• **Stored records**:
---

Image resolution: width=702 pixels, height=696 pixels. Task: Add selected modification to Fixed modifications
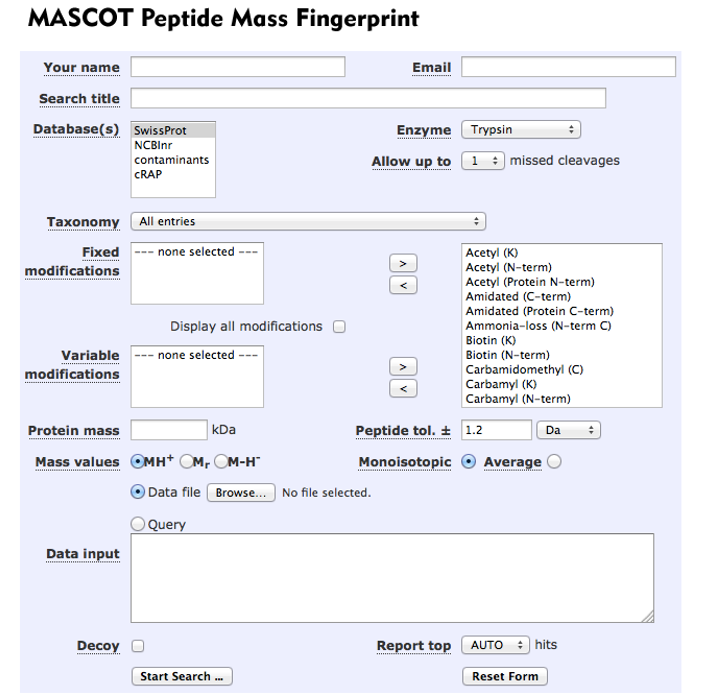coord(402,264)
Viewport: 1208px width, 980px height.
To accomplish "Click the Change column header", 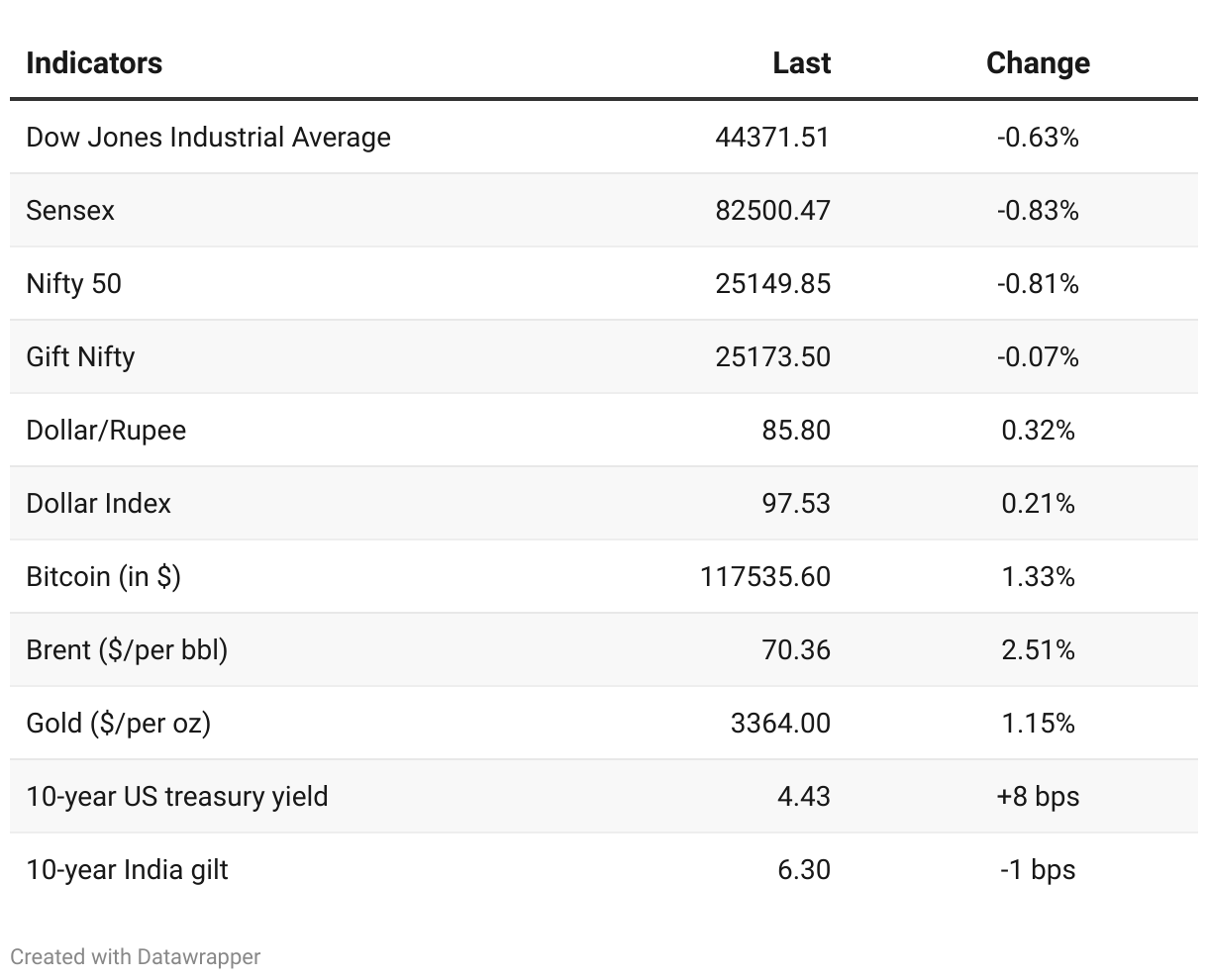I will click(x=1038, y=63).
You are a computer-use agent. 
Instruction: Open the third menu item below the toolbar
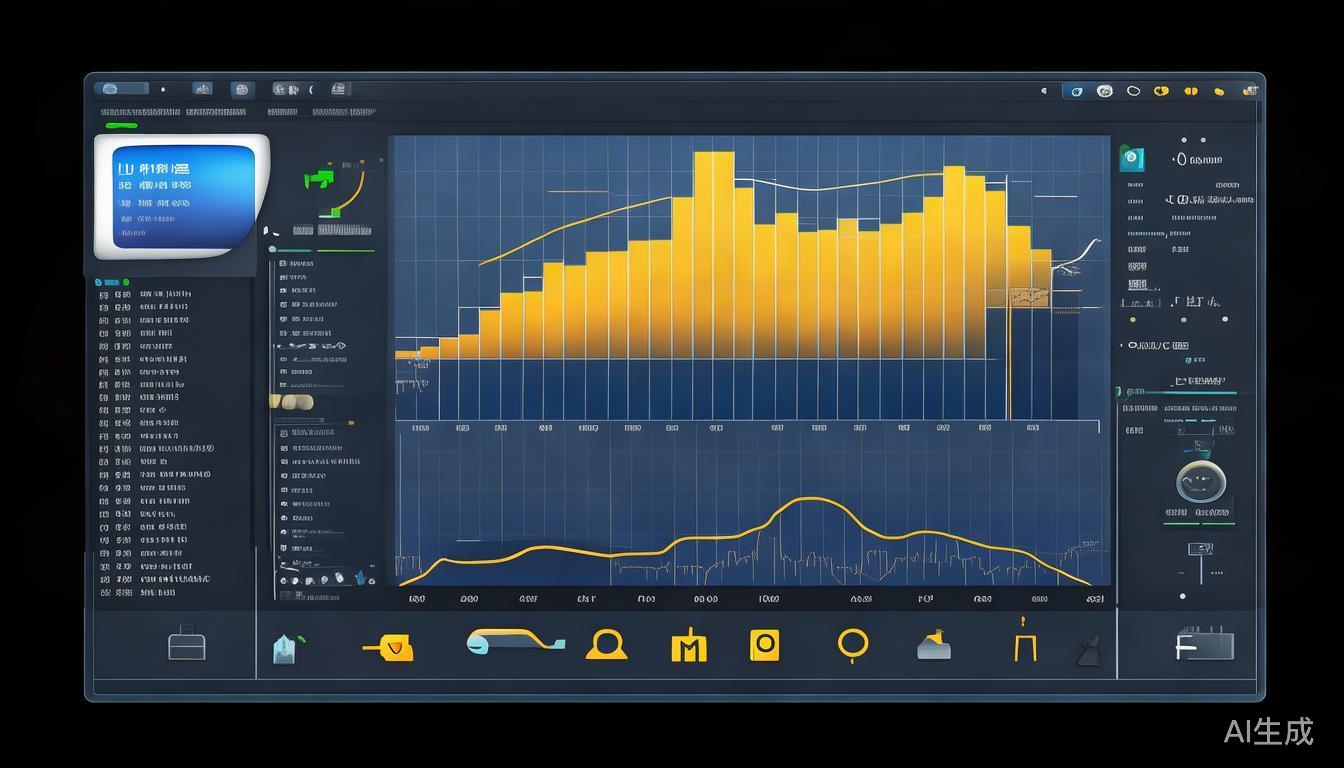[x=282, y=112]
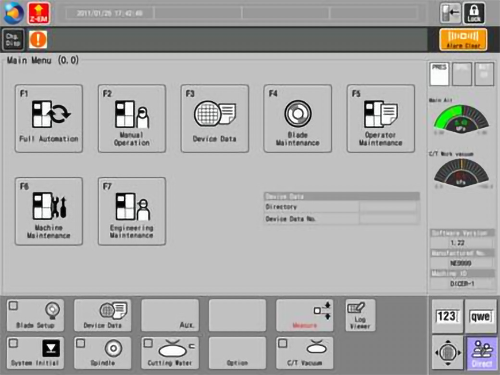The width and height of the screenshot is (500, 375).
Task: Click the Z-EM emergency icon
Action: [39, 13]
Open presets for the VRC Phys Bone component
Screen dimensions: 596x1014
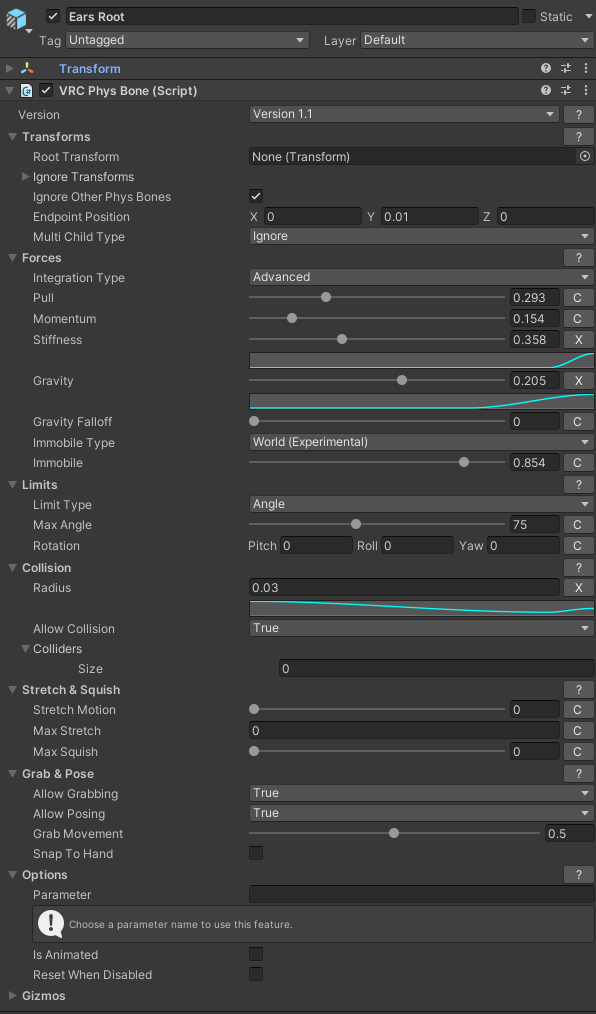pos(566,91)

---

• **Exercise prompt**:
Take only the line containing "Instruction: Open the" and every line after it to the end of the entries, and copy them exactly, pictures excluded.

• **Task output**:
Instruction: Open the third menu item below the toolbar
[x=282, y=112]
The width and height of the screenshot is (500, 375).
Task: Click the Z-EM emergency icon
Action: [39, 13]
Open presets for the VRC Phys Bone component
Screen dimensions: 596x1014
pos(566,91)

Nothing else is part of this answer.